5 de diciembre 2001 - 00:00

Fallos favorables al Estado durante crisis económica

La Corte Suprema nacional a partir de los fallos «Ercolano» (1922) y luego «Avico» (1934) ha sido generosa con el Estado cuando en períodos de emergencia económica ha restringido derechos económicos de los ciudadanos en pos del bien común general. Y en último caso -«Peralta»del 27/12/ '90, también siguió esa línea aún más justificante por Decreto 36/90 se incautaron los depósitos bancarios por más de un millón de australes y se los canjeó por Bonos Externos S. 1989.
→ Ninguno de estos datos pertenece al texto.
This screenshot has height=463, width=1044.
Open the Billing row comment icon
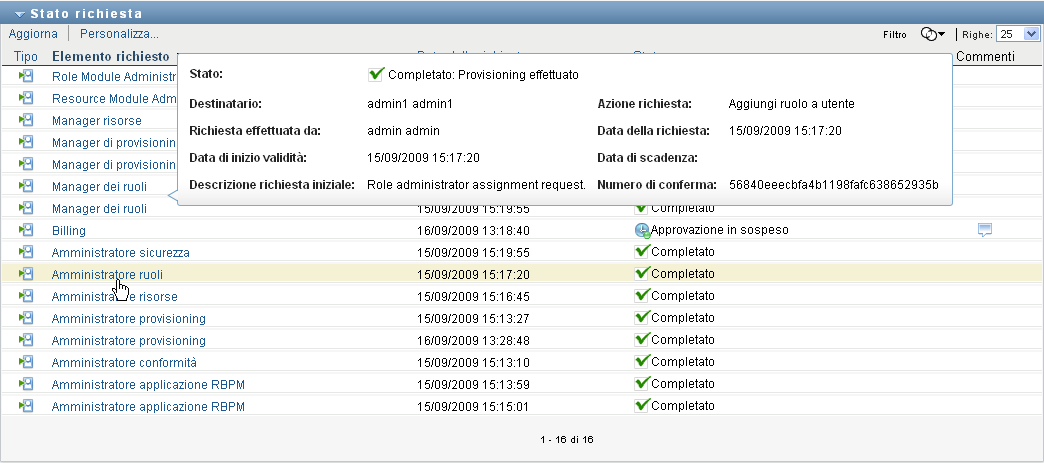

El argumento esencial fue que ante una grave crisis ceden los derechos particulares ante los generales, señalando la Corte que «Con la emergencia no hay violación del derecho de propiedad (art. 17) pues no priva a los particulares de los beneficios patrimoniales legítimamente reconocidos ni les niega su propiedad y sólo limita temporalmente la percepción de tales beneficios o restringe su uso. Esta limitación impuesta para superar una situación de crisis, paradojalmente también está destinada a proteger los derechos presuntamente afectados que corrían el riesgo de convertirse en ilusorios por un proceso de desarticulación del sistema económico y financiero».

También la Corte dijo que allí no se violaba la igualdad y razonabilidad «pues la imposición de tales depósitos y a partir de la cantidad propuesta (por más de un millón de australes), es señal de una correlativa capacidad económica que aventa una inequitativa elección de aquellos sobre quienes la medida percutía». Además no se incautaron fondos para sueldos, obra social, aguinaldos, etc.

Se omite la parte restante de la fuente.